You don't have real fencing configured, by the looks of it. Without
real, working fencing, recovery can be unpredictable. Can you set that
up and see if the problem goes away?
digimer
On 23/09/14 09:59 AM, Carsten Otto wrote:
On Tue, Sep 23, 2014 at 09:50:12AM -0400, Digimer wrote:
Can you share your pacemaker and drbd configurations please?
drbd.d/global_comman.conf:
global {
usage-count no;
}
common {
protocol C;
handlers {
split-brain "/usr/lib/drbd/notify-split-brain.sh root";
out-of-sync "/usr/lib/drbd/notify-out-of-sync.sh root";
}
}
drbd.d/disk0.res:
resource disk0 {
syncer {
rate 10M;
csums-alg sha1;
}
disk {
on-io-error detach;
fencing resource-only;
}
handlers {
before-resync-target
"/usr/lib/drbd/snapshot-resync-target-lvm.sh";
after-resync-target "/usr/lib/drbd/unsnapshot-resync-target-lvm.sh;
/usr/lib/drbd/crm-unfence-peer.sh";
fence-peer "/usr/lib/drbd/crm-fence-peer.sh";
split-brain "/usr/lib/drbd/notify-split-brain.sh root";
}
net {
after-sb-0pri discard-younger-primary;
after-sb-1pri discard-secondary;
after-sb-2pri call-pri-lost-after-sb;
}
device /dev/drbd0;
disk /dev/centos/drbd-lv;
meta-disk internal;
on node_a {
address 192.168.69.89:7789;
}
on node_b {
address 192.168.69.90:7789;
}
}
pcs resource --full:
Master: DRBD_MASTER
Meta Attrs: master-max=1 master-node-max=1 clone-max=2 clone-node-max=1
notify=true failure-timeout=60sec
Resource: DRBD (class=ocf provider=linbit type=drbd)
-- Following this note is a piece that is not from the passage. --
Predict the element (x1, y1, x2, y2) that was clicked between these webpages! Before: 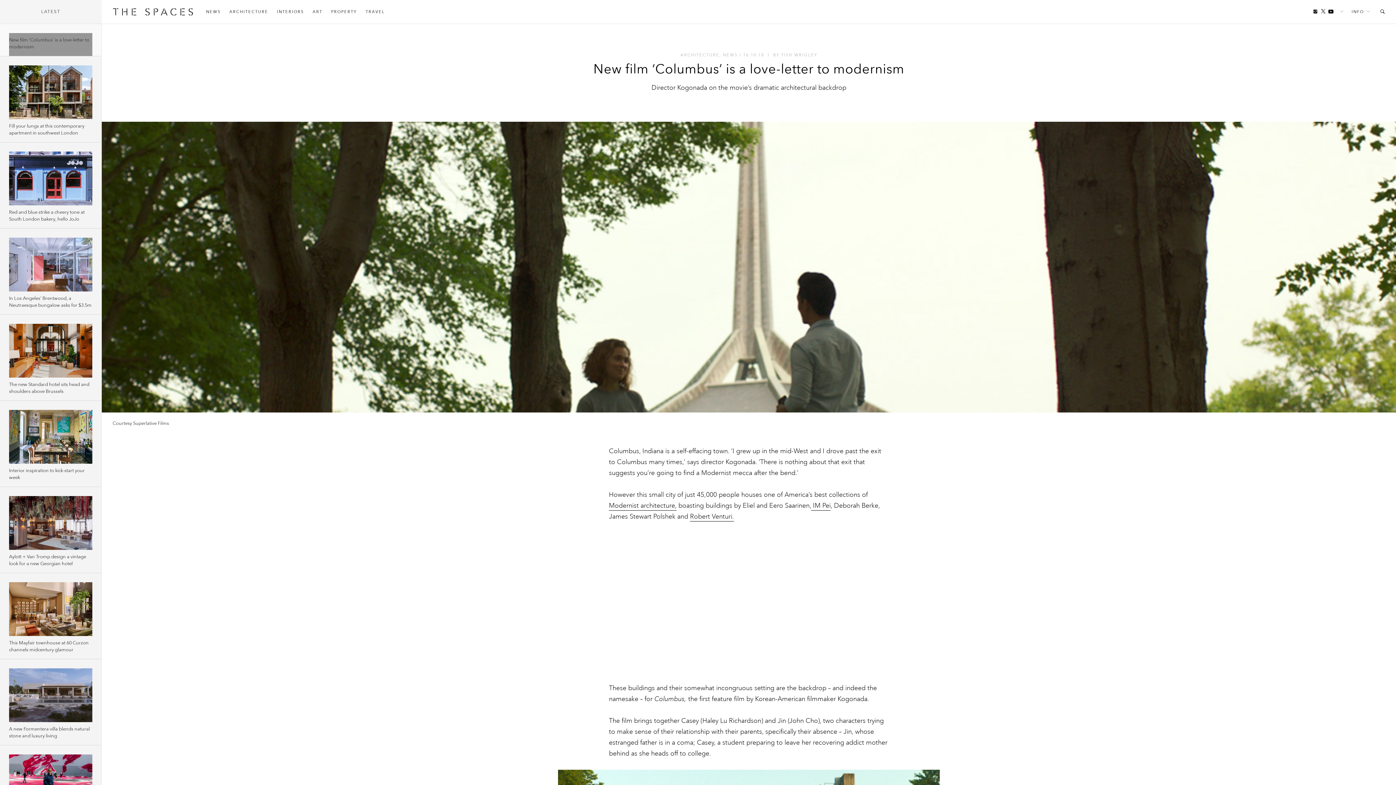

Attributes: drbd_resource=disk0
Meta Attrs: failure-timeout=60sec
Operations: start interval=0s timeout=240 (DRBD-start-timeout-240)
promote interval=0s timeout=90 (DRBD-promote-timeout-90)
demote interval=0s timeout=90 (DRBD-demote-timeout-90)
stop interval=0s timeout=100 (DRBD-stop-timeout-100)
monitor interval=9 role=Master (DRBD-monitor-interval-9)
monitor interval=11 role=Slave (DRBD-monitor-interval-11)
Group: GROUP
Resource: VIP (class=ocf provider=heartbeat type=IPaddr2)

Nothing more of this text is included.